I saw an interesting tweet from Jordan Ellenberg earlier this week – here’s writing a new book on geometry and was asking for suggestions for neat geometry ideas people have seen:

Having spent close to 10 years now searching for fun math ideas to share with kids, the tweet from Ellenberg was a good motivation to catalog some of them.

The first thing I did was ask my kids what their favorite geometric project was – my younger son answer was about tiling pentagons and my older son mentioned Platonic solids.

So, with those ideas to start things off, below a list of some of the neat ideas related to geometry that we’ve played with in the last few years.

(1) Tiling (and non-tiling!) Pentagons

After some new results about tiling pentagons came out a few years back, math professor and 3d printing super grand master Laura Taalman made some 3d printed models available and we had an enormous about of fun playing with them. Several projects are below, and even more information is in Patrick Honner’s article about tiling pentagons in Quanta Magazine

Using Laura Taalman’s 3D Printed Pentagons to talk math with kids

Evelyn Lamb’s Pentagons are Everything

Sharing Annie Perkins’s Cairo Pentagons with Kids

Sharing a Craig Kaplan post on “non-tiling” Pentagons with kids

(2) Platonic Solids

I was really happy to hear my older son bring up the idea of Platonic solids. We’ve done more than 100 projects with our Zometool set – one of the most amazing was putting all of the Platonic solids together in one shape. Other projects were inspired by the GIF above and a Matt Parker video:

Nesting Platonic Solids from our Zometool set

Can you believe that a dodecahedron folds into a cube?

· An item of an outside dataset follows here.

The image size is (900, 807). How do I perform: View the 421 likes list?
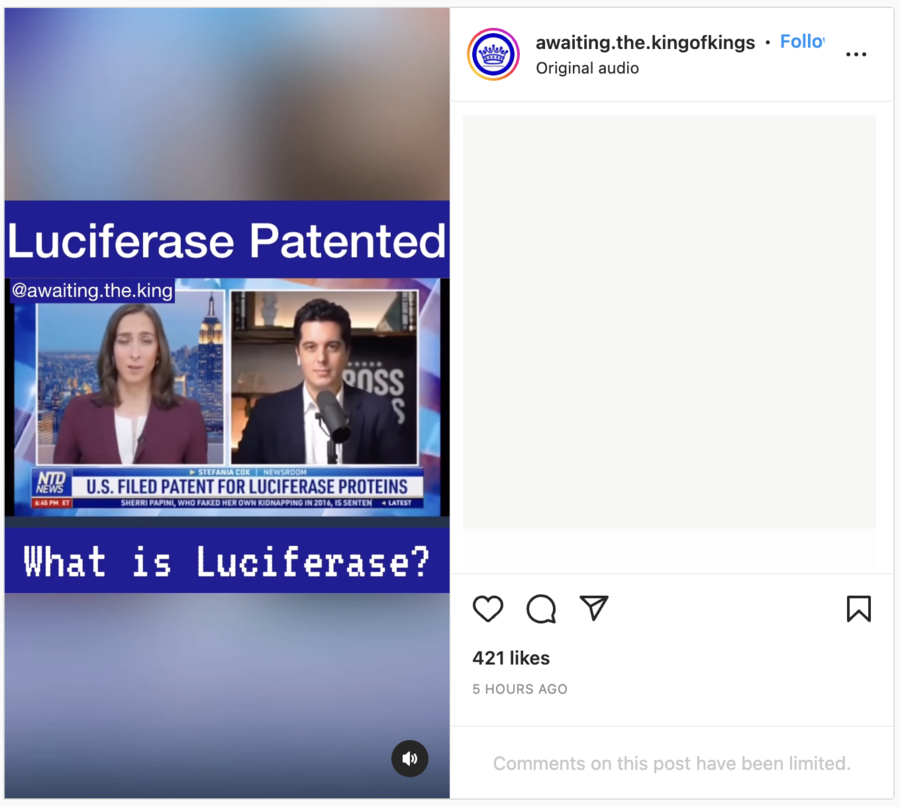click(x=511, y=658)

Using Matt Parker’s Platonic Solid video with kids

(3) Folding / Cutting

The idea of approaching geometry through folding hadn’t really ever been on my radar. This video featuring Katie Steckles opened a new world to me (also see the Patty Paper Geometry book below):

Math for Nine Year Olds -> Joel David Hamkins’s take on Fold and Punch

A fun folding exercise for kids from Paula Beardell Krieg

(4) Geometry and Art

The image above was inspired by a tweet I saw from the artist Ann-Marie Ison. It shows an incredible connection between geometry and number theory and you can play more with that connection with this Martin Holtham Desmos program:

Our project inspired by Ison’s work and a few other art-related projects are below.

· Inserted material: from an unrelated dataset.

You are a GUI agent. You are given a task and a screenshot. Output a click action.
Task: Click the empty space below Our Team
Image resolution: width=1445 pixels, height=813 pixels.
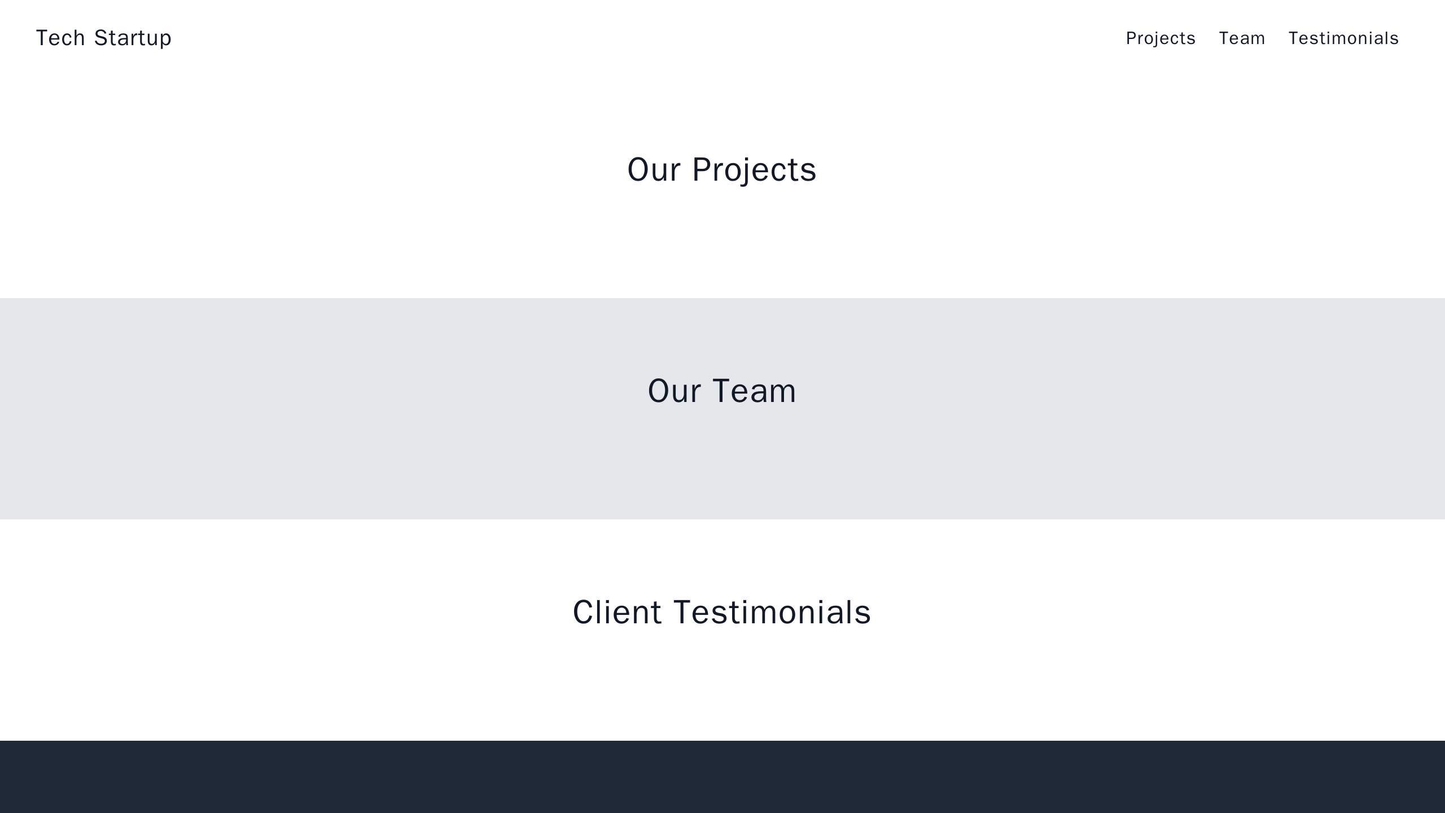[x=722, y=470]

Extending our project with Ann-Marie Ison’s Art

Using Joel David Hamkins’s Perspective Drawing posts with kids

Paula Beardell Krieg’s Puff Boxes

An Amazing Visual math project for kids I learned from Jessica Rosenkrantz

**(5) Fun geometry ideas I’ve learned from math teachers**

I’ve learned about so many fun projects from ideas that teachers have shared on twitter – a few of the geometry-related projects are below:

Playing with Varignon’s Theorem thanks to Patrick Honner

Fawn Nguyen’s incredible Euclidean Algorithm project

Geometric Tilings inspired by Annie Perkins

Using Martin Holtham’s Inversion program (inspired by Dan Anderson) with kids

(6) Books

I’ve come across several amazing – and I’d say fairly non-standard – books related to geometry in the last few years. Pics of those books plus a sample project from each of them are below:

Sharing an idea from Experiencing Geometry with kids

Playing with Patty Paper Geometry

Using Ernest Irving Freese’s “Geometric Transformations” with kids

(7) Number Theory

Using Mathologer’s Triangular Squares Video with kids

Writing an Integer as a Sum of Squares

Connecting Arithmetic and Geometry

A really neat problem that Gauss solved

**(8) Topology**

The connections between geometry and topology have been some of the most eye-opening projects that we’ve done. The James Tanton project at the bottom of the list below is one of the most amazing math projects that I’ve seen.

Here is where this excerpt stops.